“How did you schedule your day?” seems to be a burning question for many people, and is asked often whenever I teach at a convention or support group, or check my email.
Rule #1- I didn’t have a schedule. I had a routine. Having a schedule sounds too much like a public school (9:00- math, 9:30-reading, etc.), and set me up for failure. That didn’t mean my days were a free-for-all. I chose to be in charge, rather than the clock calling the shots.
Here is how things often looked when I had four kids at home. This is a very general idea, and does not take into account appointments or classes that did work on a schedule. You get the idea.
8:00-9:00: Everyone up and tidying bedrooms (Getting dressed was often optional. I do some of my best work in my pajamas!).
Breakfast together around 9:30.
Group time for the family came next. This included our morning devotional, pledge, and any academic studies we could do as a group. This time together might take as few as 30 minutes, or could last for two to three hours. It varied by the day and was generally influenced by whether or not a great discussion was started. (Beware of allowing a “need” to keep to a schedule interfere with addressing those things your children are interested in delving into in greater detail. If you need to adjust some of your curriculum for a new, burning interest-by all means, adjust!)
Individual school lists were started when group time was over. Anything on their lists not covered during our time as a group needed to be completed by them individually. Each child had their own list. Some would finish before lunch, some after-depending on their ages, and how motivated they were that day. It was also often determined by how long we took during group time.
School time was scheduled four days a week. (We would study history two days, and science the other two. Other subjects were done each day.)We found you could cover a great deal of ground in four good solid days of studies. I could then use the other days to shop, deal with doctor appointments, work on gardening, canning or other food preservation projects, sort, or catch up on whatever else I needed to do.
That was the daily routine-most of the time. Some days called for something else. Wednesday mornings were story time at the local library. Friday was our shopping day. Sunday involved church, family time, and a complete change of pace.
I found that this routine worked well for us because life is full of changes, twists, turns, and unplanned events. Having a routine helped to allow for those changes without feeling derailed. On days when the kids were sick, we read more books and watched a bit more educational television. When it was just too lovely outside to remain indoors, we packed a picnic lunch and had a day of nature study, or worked on the garden, or went to the zoo. First snowfall of the season? Time to brush off the shovels, build a snowman, and then learn to make cocoa. Learning to be flexible helped us accomplish the highest priorities, and still retain a bit of sanity. Too much rigidity can be maddening!

• [LIST OF TASKS]:
1. Write out the passage on the daily routine word for word, everything from "Individual school lists" down to "during group time.".
2. According to the passage on the daily routine, how many days a week was school time scheduled?
The material after the passage on the daily routine stands apart from it.

• [DATA FOR REVIEW]:
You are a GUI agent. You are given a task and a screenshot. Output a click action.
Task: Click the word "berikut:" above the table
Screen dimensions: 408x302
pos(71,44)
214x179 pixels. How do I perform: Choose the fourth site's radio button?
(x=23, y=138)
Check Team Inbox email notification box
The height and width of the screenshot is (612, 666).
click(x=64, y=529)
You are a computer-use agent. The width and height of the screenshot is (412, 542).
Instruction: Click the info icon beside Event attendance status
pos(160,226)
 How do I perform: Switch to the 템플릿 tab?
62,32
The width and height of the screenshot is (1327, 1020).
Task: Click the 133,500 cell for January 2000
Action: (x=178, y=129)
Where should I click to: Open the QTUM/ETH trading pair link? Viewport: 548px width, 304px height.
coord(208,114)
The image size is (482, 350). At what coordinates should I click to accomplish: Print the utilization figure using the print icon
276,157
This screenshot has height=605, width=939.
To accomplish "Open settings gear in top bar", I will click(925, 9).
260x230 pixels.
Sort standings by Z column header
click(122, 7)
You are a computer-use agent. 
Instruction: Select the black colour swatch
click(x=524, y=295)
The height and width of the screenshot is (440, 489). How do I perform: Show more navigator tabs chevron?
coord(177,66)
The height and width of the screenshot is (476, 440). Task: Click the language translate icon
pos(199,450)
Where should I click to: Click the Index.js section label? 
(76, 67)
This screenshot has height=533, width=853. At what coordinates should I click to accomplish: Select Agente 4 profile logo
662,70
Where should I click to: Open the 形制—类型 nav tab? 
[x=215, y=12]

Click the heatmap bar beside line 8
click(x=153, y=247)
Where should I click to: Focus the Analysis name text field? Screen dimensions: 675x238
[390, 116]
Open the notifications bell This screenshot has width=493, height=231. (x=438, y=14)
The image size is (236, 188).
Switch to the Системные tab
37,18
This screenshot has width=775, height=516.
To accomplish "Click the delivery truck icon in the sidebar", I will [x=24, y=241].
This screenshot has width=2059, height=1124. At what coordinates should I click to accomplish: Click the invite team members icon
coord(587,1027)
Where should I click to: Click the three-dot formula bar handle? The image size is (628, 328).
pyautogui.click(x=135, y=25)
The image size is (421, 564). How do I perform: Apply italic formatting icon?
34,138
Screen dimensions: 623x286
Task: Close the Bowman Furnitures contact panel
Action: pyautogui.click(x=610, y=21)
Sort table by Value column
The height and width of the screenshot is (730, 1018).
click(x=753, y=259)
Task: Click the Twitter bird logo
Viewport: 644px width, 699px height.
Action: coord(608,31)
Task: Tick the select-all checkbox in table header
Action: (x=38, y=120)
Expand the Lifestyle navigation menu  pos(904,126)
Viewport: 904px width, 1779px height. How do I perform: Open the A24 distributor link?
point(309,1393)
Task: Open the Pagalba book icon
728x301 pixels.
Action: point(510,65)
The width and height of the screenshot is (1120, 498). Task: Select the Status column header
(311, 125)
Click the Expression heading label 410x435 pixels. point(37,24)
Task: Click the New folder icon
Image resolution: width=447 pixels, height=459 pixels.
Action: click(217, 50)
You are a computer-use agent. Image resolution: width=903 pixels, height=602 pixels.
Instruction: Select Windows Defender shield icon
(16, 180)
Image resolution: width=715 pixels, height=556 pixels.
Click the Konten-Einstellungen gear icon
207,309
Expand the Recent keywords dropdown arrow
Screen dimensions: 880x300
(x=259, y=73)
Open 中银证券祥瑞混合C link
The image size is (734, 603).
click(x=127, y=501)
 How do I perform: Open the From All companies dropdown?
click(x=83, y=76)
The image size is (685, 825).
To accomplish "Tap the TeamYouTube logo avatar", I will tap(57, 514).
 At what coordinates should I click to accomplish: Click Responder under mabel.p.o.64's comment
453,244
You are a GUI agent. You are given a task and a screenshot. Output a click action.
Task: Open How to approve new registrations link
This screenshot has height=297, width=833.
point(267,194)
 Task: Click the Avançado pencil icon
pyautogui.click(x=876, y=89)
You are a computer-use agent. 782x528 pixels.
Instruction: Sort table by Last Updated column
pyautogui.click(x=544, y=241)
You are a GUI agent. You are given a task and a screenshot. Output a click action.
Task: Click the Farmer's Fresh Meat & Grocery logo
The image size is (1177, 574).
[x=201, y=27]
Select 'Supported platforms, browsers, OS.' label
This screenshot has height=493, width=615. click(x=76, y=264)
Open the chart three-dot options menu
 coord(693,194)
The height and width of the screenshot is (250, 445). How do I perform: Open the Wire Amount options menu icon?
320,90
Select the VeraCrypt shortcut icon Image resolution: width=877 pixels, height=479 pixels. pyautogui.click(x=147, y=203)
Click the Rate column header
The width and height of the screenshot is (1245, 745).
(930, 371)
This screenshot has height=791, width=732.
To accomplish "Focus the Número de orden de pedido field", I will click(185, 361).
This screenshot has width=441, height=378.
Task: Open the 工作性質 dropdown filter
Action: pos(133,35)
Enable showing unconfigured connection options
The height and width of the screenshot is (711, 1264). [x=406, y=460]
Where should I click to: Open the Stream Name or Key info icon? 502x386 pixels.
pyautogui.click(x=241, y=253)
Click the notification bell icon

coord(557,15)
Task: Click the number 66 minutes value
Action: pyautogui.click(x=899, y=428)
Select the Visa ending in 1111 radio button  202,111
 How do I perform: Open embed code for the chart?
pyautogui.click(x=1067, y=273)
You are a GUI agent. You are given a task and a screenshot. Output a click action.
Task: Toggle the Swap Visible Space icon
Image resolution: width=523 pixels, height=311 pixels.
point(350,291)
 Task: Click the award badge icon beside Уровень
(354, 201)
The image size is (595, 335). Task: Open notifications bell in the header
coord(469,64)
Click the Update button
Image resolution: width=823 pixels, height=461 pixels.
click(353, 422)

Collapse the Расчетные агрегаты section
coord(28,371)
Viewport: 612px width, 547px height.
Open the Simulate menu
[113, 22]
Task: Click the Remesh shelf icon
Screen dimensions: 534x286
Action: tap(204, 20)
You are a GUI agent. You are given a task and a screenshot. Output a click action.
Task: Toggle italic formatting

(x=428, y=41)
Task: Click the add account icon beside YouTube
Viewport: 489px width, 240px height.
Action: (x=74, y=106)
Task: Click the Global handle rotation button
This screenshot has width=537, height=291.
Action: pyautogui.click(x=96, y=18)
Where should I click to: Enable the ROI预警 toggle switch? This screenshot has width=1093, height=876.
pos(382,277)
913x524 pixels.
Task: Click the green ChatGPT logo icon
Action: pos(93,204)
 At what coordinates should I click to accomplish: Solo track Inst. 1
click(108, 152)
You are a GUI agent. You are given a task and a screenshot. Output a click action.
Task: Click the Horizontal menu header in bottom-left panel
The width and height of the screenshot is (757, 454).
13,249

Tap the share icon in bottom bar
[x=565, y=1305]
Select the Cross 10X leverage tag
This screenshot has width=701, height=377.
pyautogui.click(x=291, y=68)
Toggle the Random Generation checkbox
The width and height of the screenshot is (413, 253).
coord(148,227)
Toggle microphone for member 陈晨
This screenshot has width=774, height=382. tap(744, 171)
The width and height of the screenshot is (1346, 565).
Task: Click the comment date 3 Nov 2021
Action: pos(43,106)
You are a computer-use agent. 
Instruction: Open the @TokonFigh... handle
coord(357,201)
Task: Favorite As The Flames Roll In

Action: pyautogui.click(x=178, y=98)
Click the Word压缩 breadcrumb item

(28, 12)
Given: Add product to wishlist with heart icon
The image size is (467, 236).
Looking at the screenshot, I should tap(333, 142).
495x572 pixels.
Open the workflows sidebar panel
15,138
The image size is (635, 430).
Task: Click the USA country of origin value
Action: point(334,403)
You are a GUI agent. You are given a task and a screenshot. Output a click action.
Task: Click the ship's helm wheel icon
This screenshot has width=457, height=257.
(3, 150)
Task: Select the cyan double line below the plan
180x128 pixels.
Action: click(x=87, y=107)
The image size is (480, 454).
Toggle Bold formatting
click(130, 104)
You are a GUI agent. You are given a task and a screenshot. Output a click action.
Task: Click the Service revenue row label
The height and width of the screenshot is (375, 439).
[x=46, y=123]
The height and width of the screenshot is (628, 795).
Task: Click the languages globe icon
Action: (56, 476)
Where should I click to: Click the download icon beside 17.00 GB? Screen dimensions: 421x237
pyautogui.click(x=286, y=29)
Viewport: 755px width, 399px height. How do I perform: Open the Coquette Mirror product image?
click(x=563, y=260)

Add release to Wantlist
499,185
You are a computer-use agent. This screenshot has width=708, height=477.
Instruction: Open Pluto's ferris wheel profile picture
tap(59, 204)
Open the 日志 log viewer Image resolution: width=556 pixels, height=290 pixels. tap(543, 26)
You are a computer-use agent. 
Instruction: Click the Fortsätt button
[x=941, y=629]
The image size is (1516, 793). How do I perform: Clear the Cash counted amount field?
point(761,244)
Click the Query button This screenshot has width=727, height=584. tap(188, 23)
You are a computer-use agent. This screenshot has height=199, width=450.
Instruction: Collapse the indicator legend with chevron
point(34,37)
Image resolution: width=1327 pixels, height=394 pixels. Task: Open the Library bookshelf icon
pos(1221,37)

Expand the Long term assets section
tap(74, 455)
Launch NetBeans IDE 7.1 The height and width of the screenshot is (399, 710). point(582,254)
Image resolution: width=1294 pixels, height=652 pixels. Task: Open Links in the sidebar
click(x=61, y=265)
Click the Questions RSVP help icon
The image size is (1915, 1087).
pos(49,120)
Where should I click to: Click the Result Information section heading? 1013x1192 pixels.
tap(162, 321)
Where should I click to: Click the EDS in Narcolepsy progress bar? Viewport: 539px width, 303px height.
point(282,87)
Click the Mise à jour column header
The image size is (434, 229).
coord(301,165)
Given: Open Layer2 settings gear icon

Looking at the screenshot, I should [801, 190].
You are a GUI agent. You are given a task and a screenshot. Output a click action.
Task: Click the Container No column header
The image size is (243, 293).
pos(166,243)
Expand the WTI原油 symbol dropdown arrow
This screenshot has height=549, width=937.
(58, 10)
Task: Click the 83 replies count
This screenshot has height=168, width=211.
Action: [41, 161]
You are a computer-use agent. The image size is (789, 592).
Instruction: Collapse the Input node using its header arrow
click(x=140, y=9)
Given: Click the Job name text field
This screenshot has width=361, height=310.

• [RESPONSES TO THE EXERCISE]:
1.
Individual school lists were started when group time was over. Anything on their lists not covered during our time as a group needed to be completed by them individually. Each child had their own list. Some would finish before lunch, some after-depending on their ages, and how motivated they were that day. It was also often determined by how long we took during group time.

2. Four days a week.